No fim de julho, Gazi Baba foi finalmente fechada. Desde então, as autoridades locais têm se valido de uma estratégia não muito criativa, mas pragmática, para resolver o problema: mostrar para os refugiados o caminho para a Sérvia e deixar os postos de imigração totalmente abandonados.
Questão de sorte
Mas o prefeito de Gevgelija, Ivan Frangov, quer resolver do seu jeito. Inspirado pela Hungria, o político está sugerindo a construção de uma cerca na fronteira entre Macedônia e Grécia. Frangov acusou recentemente os refugiados de sujarem a cidade, que ele diz ter sido largada pela União Europeia e pelo Alto Comissariado da ONU para Refugiados.
Porém, nem todo mundo em Gevgelija concorda com o prefeito. Muitos, inclusive, aproveitam a situação para ganhar dinheiro na cidade, antes um local pouco movimentado. Na estação ferroviária, as mesas de plástico estão lotadas. Por 1 euro, é possível comprar duas bananas, um pacote de pipoca ou uma garrafa de água. Carregar os celulares em uma das várias tomadas também custa o mesmo preço. E, claro, tudo sem recibo – o que não parece incomodar a polícia. Mas, aqui, é impossível fazer os "empresários" falarem com a imprensa.

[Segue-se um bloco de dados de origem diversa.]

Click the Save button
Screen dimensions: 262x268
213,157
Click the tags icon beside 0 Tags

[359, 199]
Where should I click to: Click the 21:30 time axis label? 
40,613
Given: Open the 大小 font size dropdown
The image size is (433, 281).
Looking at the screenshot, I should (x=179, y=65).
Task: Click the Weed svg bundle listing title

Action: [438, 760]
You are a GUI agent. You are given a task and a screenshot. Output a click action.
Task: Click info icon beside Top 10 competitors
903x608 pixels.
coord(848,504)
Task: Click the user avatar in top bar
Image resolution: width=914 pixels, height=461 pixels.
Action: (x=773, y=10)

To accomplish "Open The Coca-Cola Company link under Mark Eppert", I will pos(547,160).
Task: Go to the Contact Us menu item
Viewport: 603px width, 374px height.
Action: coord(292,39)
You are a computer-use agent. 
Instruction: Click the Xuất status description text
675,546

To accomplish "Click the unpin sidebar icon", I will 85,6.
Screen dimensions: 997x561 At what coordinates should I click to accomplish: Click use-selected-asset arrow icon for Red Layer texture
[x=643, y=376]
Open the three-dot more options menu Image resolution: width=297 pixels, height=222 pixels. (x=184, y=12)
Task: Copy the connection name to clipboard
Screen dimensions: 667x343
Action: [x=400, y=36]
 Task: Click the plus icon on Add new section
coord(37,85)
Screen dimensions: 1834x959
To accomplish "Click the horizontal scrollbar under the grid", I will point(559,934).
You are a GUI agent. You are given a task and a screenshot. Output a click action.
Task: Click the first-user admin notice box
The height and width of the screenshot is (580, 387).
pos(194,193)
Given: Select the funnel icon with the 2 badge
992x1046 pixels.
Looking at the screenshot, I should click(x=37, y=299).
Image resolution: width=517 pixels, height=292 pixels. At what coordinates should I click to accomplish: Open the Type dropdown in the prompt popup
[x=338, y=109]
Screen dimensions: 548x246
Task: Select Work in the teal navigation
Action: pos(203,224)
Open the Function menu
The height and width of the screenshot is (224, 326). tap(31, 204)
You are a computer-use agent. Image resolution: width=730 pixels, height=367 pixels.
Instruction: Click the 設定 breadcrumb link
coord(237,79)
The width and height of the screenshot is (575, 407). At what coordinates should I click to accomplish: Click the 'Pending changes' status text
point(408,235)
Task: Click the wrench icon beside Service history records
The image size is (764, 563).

Muitos moradores de Gevgelija se adaptaram à nova situação. Mas, segundo o taxista Stanojkov, também é possível ouvir algumas teorias da conspiração perto dali, nas calçadas e nos bares da cidade. "Algumas pessoas acham que os migrantes estão trazendo algum tipo de epidemia ou que estejam vindo para nos invadir", conta, esclarecendo que não compartilha dessas opiniões. Porém, ele tem algo a dizer sobre os motivos que fazem os refugiados chegarem até aqui. O taxista acredita que isso foi causado por um jogo sujo comandado pelos atores internacionais. "Deve ser coisa dos americanos, talvez dos europeus. A guerra na Síria não eclodiu do nada", especula.
Já o paquistanês Mohammed pouco se interessa pelos boatos. O refugiado aceita, sem problemas, o acordo tácito com as autoridades macedônias para continuar a viagem em direção à Sérvia e à Hungria. Ele também não ouviu nada sobre os rumores que dizem que a Hungria quer construir uma cerca na fronteira até o fim de agosto. Para Mohammed, é simples. "Muita gente foge para a Europa... e eu os sigo", diz.
Porém, a "verdadeira Europa" só entrará no vocabulário do paquistanês se ele conseguir um visto de asilo que possa dar a ele a esperança de uma vida melhor. "Se eu tiver sorte, chegarei à Alemanha", anseia, alimentando as expectativas de que possa encontrar um trabalho fixo e, assim, construir um futuro sólido. "Se eu tiver sorte", repete.